The Board of Directors shall appoint committees as deemed appropriate in carrying out its purpose.


ARTICLE XI
BOOKS AND RECORDS


The books, records and papers of the Association shall at all times, during reasonable
business hours, be subject to inspection by any member. The Covenants, the Articles of Incorporation and the By-Laws of the Association shall be available for inspection by any member at the principal office of the Association, where copies may be purchased at reasonable cost


ARTICLE XII
ASSESSMENTS


As more fully provided in the Covenants, each member is obligated to pay to the Association annual and special assessments which are secured by a continuing lien upon the property against which the assessment is made. Any assessments which are not paid when due shall be delinquent. If the assessment is not paid within thirty (30) days after the due date, the assessment shall bear interest from the date of delinquency at the rate of twelve percent ( 12%) per annum, and the Association may
bring an action at law against the Owner personally obligated to pay the same or foreclose the lien against the property, and interest, costs and reasonable attorney’s fees of any such action shall be added to the amount of such assessment. No Owner may waive or otherwise escape liability for the assessments provided for herein by nonuse of the Common Area or abandonment of his Lot. Until such time as otherwise changed, each Lot Owner, other than the Declarant, shall pay to the Association dues as identified in the relevant Covenants, as the same may be increased from time to
time, for the common areas and street maintenance.


ARTICLE XIII
CORPORATE SEAL


The Association shall have a seal in circular form having within its circumference the words: GLEN LAUREL OWNERS’ ASSOCIATION, INC.


ARTICLE XIV
AMENDMENTS


Section 1. These By-Laws may be amended at a regular or special meeting of the members, by a vote of members entitled to cast seventy-five percent (75%) of the votes of the membership.

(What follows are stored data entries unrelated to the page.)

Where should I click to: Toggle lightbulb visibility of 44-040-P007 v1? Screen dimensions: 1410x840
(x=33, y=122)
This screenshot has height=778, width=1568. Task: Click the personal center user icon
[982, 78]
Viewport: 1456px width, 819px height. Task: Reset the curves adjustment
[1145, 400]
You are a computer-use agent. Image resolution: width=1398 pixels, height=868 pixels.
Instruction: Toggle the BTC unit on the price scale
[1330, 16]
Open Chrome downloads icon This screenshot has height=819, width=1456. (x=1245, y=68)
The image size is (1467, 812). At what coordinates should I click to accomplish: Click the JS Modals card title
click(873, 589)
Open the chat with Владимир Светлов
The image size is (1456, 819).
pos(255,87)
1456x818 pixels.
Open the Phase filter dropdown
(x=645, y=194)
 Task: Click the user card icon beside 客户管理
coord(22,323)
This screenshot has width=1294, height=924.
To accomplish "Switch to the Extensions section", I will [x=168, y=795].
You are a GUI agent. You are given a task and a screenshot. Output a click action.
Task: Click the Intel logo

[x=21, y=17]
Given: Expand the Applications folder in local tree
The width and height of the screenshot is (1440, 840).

Section 2. In the case of any conflict between the Articles of Incorporation and these By-Laws, the Articles shall control; and in case of any conflict between the Covenants and these By-Laws, the Covenants shall control.


ARTICLE XV
MISCELLANEOUS


The fiscal year of the Association shall begin on the first day of January and end on the 31st day of December of every year, except that the first fiscal year shall begin on the date of incorporation.


ARTICLE XVI
DISSOLUTION


The Association may be dissolved with the assent given in writing and signed by members entitled to cast not less than two-thirds (2/3) of the votes of the membership. Upon dissolution of the Association, other than incident to a merger or consolidation, the assets of the Association shall be dedicated to an appropriate public agency to be used for purposes similar to those for which this Association was created. In the event that such dedication is refused acceptance, such assets shall be
granted, conveyed and assigned to any nonprofit corporation, association, trust or other organization devoted to such similar purposes.